Zur politischen Frage wurde auch die enorme Sterberate in Frankreichs Alters- und Pflegeheimen. Bis Ende April starben Schätzungen des Aktivistenbündnisses Coronavictimes 8.000 der 20.000 französischen CoV-Opfer in Einrichtungen für ältere Menschen. Die Lage verschärfte sich so weit, dass Frankreichs Gesundheitsministerium Ärzte Medienberichten zufolge anwies, den Zugang betagter Personen zu Intensivstationen zu beschränken.

Weg von der Kriegsrhetorik

Der seit 24. März geltende Gesundheitsnotstand wurde dieser Tage bis 24. Juli verlängert. Rhetorisch aber entfernte sich Macron vom Bild des Kriegs gegen den Erreger, stellte die Lockerung der Ausgangssperre in Aussicht und appellierte an die Eigenverantwortung der Bürgerinnen und Bürger.
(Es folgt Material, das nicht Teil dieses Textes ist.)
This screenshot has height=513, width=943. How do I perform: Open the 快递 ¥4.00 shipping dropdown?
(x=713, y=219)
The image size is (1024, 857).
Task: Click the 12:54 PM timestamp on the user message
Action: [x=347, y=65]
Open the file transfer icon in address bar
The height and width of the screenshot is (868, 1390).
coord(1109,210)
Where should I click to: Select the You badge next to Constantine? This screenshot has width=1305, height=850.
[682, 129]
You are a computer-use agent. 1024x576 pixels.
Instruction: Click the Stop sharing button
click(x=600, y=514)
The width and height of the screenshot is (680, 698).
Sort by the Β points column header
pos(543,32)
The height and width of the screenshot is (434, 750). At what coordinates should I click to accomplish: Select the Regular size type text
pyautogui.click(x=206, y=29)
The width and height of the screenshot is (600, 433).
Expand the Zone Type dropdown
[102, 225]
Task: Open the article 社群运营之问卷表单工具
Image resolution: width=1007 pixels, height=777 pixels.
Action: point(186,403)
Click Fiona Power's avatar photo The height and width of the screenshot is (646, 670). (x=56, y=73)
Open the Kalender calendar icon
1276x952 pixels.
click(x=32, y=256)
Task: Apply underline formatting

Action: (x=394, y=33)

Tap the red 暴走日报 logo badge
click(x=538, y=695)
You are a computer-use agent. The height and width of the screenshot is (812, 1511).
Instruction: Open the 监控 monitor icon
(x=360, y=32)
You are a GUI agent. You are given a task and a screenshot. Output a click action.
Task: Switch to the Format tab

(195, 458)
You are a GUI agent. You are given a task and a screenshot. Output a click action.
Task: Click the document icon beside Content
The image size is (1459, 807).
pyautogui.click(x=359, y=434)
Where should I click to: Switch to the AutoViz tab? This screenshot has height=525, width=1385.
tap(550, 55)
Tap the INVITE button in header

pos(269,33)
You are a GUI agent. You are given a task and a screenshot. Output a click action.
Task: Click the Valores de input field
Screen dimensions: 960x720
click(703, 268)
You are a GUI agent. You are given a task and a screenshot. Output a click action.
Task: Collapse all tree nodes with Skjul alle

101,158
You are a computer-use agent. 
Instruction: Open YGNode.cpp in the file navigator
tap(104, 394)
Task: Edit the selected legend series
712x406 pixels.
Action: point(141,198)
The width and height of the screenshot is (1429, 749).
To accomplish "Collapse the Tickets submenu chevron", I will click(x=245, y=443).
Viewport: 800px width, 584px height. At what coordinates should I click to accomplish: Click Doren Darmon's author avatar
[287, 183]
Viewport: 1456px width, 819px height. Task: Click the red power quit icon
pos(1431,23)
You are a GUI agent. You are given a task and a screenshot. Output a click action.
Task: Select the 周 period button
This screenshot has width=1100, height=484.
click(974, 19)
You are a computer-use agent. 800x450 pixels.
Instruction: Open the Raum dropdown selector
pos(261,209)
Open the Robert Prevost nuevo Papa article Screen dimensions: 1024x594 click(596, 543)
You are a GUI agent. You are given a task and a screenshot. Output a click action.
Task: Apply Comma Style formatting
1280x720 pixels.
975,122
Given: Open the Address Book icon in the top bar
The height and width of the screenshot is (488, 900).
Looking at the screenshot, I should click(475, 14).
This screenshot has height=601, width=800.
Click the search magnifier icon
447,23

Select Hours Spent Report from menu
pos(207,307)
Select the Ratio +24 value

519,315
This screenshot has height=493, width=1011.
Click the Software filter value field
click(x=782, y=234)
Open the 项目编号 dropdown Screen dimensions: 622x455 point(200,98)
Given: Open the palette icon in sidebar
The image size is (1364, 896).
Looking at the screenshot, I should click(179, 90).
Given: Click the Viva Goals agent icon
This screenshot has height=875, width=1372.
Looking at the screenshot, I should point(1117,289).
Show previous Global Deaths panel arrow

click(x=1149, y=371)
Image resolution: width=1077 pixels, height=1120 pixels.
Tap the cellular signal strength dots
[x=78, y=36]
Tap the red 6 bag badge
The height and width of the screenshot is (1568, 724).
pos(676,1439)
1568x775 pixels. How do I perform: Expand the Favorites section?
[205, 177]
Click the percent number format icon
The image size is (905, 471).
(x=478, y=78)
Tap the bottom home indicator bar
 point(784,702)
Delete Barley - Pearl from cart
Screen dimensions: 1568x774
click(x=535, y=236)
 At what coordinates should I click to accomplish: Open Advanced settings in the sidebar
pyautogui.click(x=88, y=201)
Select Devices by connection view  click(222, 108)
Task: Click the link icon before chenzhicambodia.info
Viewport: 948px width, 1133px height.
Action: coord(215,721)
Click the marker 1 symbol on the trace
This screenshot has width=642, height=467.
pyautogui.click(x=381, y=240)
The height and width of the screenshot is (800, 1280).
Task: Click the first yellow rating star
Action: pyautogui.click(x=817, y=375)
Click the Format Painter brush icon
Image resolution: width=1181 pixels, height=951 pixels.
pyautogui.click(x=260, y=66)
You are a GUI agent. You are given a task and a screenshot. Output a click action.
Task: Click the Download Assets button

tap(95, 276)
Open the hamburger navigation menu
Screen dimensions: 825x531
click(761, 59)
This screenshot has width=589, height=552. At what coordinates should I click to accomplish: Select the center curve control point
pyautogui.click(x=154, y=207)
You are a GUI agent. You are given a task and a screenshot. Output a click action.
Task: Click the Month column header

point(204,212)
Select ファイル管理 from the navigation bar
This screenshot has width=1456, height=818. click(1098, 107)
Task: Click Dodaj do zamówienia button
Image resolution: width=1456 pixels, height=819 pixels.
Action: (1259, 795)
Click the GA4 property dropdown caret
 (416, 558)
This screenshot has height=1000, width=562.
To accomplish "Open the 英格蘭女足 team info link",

Dass das Land für die nun geplanten Lockerungen tatsächlich bereit ist, und ob diese im Alltag auch umsetzbar sind, bezweifeln viele. Ein Mindestabstand zwischen Fahrgästen in den öffentlichen Verkehrsmitteln sei nur schwer einhalt- und kontrollierbar, warnte die französische Staatsbahn SNCF. 300 Bürgermeisterinnen und Bürgermeister, darunter auch die Pariser Stadtchefin Anne Hidalgo, sprachen sich in einem offenen Brief wiederum gegen die Öffnung der Schulen aus. Der Zeitplan der Regierung sei „in den meisten unserer Gemeinden unhaltbar und unrealistisch“, hieß es. Die Gemeinden hätten nicht genug Zeit, um die Wiederaufnahme vorzubereiten.